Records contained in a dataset
########

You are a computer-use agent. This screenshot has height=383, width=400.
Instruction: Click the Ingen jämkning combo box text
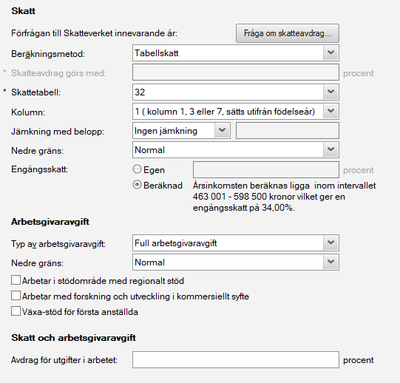tap(166, 131)
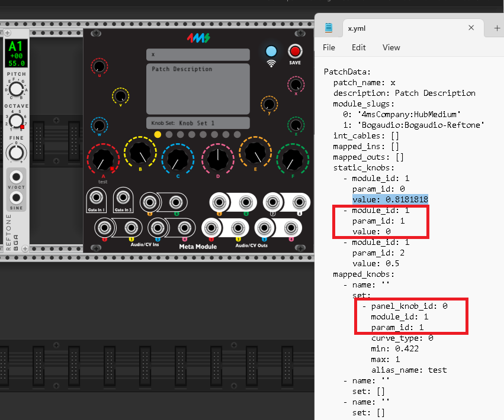Add a new Notepad tab
The image size is (504, 420).
pyautogui.click(x=497, y=28)
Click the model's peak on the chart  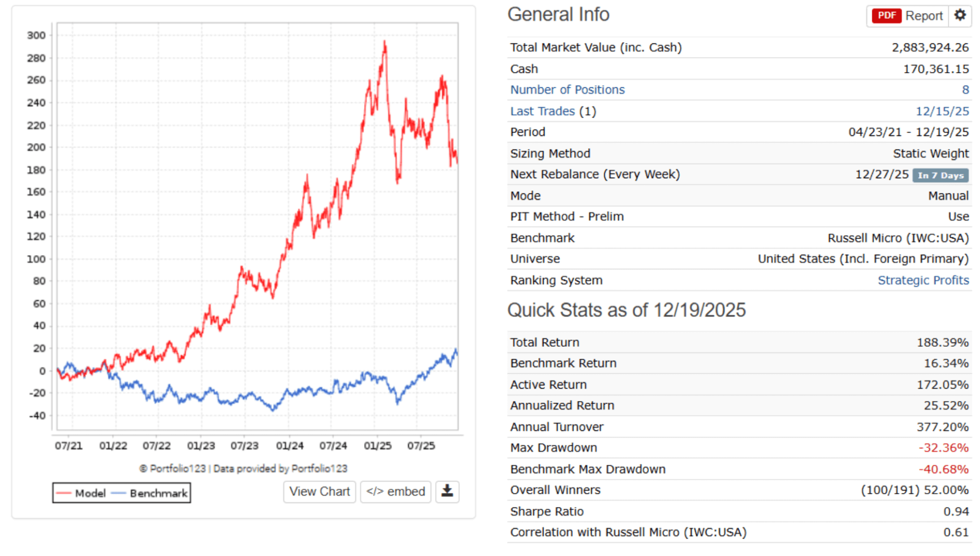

########

◆ **Work task**:
Copy out all the data exactly, skipping the pictures.

◆ **Task response**:
You are a computer-use agent. This screenshot has height=383, width=400.
Instruction: Click the Ingen jämkning combo box text
tap(166, 131)
Add a new Notepad tab
The image size is (504, 420).
pyautogui.click(x=497, y=28)
Click the model's peak on the chart  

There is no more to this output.